Analyzing Hugging Face Posts with Graphs and Agents
David Mezzetti
Posted on November 21, 2024
txtai is an all-in-one embeddings database for semantic search, LLM orchestration and language model workflows.
Embeddings databases can optionally build a graph network alongside stored vectors. The graph automatically infers relationships of the content using the computed vector embeddings. This provides an additional way to explore and analyze content.
txtai 8.0 was recently released and added the ability to run agents. Agents automatically create workflows to answer multi-faceted user requests.
This article will demonstrate how to use these concepts with the Hugging Face Posts dataset. If you're not familar with semantic graphs, graph traversal and agents in txtai, then check out the articles below before continuing on.
Articles to review:
Install dependencies
Install txtai
and all dependencies.
pip install txtai[graph] datasets autoawq
Hugging Face Posts
Hugging Face Posts is a microblog site. It has over 2,000 unique posts as of November 2024. The next section defines methods to yield records from this dataset.
Additionally, it loads an LLM to infer titles for each post.
from datasets import load_dataset
from txtai import LLM
llm = LLM("hugging-quants/Meta-Llama-3.1-8B-Instruct-AWQ-INT4")
def title(text):
prompt = f"""
Create a simple, concise topic for the following text. Only return the topic name.
Text:
{text}
"""
return llm([{"role": "user", "content": prompt}], maxlength=2048)
def hfposts():
ds = load_dataset("maxiw/hf-posts", split="train")
for row in ds:
yield {
"id": title(row["rawContent"]),
"text": row["rawContent"],
"author": row["author"]["name"],
"date": row["publishedAt"],
"url": f"https://hf.co{row['url']}",
"reactions": sum(x["count"] for x in row["reactions"]),
"views": row["totalUniqueImpressions"],
"comments": row["numComments"]
}
Now, let's build an Embeddings index. We'll store vectors, content and build a graph network. The graph network automatically builds relationships between the records using vector similarity.
from tqdm import tqdm
from txtai import Embeddings
embeddings = Embeddings(
autoid="uuid5",
path="intfloat/e5-large",
instructions={"query": "query: ", "data": "passage: "},
content=True,
graph={"approximate": False, "minscore": 0.7},
)
embeddings.index(tqdm(hfposts()))
With a modern GPU, this step shouldn't take long. The longest part of the process is running 2000+ LLM prompts to generate titles. Without that, it would only take a few seconds to build the embeddings index.
If you'd like to skip this step, you can instead load a pre-computed embeddings index from the Hugging Face Hub as follows.
embeddings = Embeddings()
embeddings.load(provider="huggingface-hub", container="neuml/txtai-hfposts")
Let's run a sample search to verify the index is working.

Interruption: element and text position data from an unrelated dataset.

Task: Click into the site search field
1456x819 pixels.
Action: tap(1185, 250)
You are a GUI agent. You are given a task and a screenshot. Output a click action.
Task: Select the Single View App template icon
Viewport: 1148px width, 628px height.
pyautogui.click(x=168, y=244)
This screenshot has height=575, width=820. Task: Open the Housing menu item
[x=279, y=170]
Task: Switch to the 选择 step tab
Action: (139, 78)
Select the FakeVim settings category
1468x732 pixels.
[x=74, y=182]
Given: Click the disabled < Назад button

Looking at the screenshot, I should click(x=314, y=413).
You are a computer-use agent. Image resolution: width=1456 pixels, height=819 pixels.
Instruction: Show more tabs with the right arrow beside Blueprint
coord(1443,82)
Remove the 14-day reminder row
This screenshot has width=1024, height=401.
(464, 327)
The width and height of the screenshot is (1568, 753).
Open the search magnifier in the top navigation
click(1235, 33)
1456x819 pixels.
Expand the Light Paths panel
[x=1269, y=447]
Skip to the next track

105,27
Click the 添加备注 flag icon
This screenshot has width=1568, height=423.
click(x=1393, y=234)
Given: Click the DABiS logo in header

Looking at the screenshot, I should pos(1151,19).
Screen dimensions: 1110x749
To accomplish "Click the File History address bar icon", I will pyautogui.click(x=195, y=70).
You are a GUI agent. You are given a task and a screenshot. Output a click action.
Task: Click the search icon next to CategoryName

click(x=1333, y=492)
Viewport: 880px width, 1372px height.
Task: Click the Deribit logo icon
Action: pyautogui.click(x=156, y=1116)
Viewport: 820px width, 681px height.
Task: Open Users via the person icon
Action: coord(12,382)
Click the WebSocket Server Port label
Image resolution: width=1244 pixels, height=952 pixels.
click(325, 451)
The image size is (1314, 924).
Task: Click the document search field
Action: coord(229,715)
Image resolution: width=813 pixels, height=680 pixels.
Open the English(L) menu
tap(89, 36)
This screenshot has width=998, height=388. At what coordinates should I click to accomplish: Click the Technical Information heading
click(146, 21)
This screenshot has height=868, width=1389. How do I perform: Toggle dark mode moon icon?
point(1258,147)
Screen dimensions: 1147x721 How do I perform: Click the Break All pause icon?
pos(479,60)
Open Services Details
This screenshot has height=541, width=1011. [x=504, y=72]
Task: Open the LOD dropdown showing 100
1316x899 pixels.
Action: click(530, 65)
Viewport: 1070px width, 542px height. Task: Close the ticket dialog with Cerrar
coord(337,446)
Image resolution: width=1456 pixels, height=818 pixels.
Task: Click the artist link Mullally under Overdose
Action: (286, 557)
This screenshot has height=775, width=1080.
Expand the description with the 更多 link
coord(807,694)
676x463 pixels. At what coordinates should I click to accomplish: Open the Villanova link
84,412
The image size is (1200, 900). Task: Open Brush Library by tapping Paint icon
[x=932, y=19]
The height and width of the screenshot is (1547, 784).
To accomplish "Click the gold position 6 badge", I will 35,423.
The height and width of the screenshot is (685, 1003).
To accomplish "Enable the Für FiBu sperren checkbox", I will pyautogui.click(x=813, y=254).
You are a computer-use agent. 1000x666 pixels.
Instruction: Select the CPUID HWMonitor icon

embeddings.search("transformers")
[{'id': 'AI Music Generation',
'text': 'Love this new Space built by @enzostvs + @Xenova for Transformers.js: Generate your own AI music (In-browser generation) with AI Jukebox \n\nhttps://huggingface.co/spaces/enzostvs/ai-jukebox',
'score': 0.8460421562194824},
{'id': 'Kolmogorov Arnold Networks',
'text': 'Transformers are not all we need, that is being proven repeatedly now as more alternative frameworks emerge. Another such framework is Kolmogorov Arnold Network based Transformers. I break down exactly how these differ from Perceptron based Transformers and give you the link to my Colab where I create a model based on the research paper that absolutely destroys a standard Transformers based model. Check out the video here: https://www.youtube.com/watch?v=Sw0euxNZCc4',
'score': 0.8424240350723267},
{'id': 'GitHub Issue 8771',
'text': 'This issue is just a treasure ! A bit deprecated i guess, but things are in their historical context. (personally, still need more to understand better)\nhttps://github.com/huggingface/transformers/issues/8771\n\U0001fae1 to the man @stas ',
'score': 0.8417709469795227}]
Looks good!
Graph Analysis
Next up, graphs! We'll define methods to plot our graphs and subgraphs.
import matplotlib.pyplot as plt
import networkx as nx
def plot(graph):
labels = {x: f"{graph.attribute(x, 'id')}" for x in graph.scan()}
options = {
"node_size": 700,
"node_color": "#0277bd",
"edge_color": "#454545",
"font_color": "#efefef",
"font_size": 10,
"alpha": 1.0,
}
# Draw graph
fig, ax = plt.subplots(figsize=(20, 9))
pos = nx.spring_layout(graph.backend, seed=0, k=0.9, iterations=50)
nx.draw_networkx(graph.backend, pos=pos, labels=labels, **options)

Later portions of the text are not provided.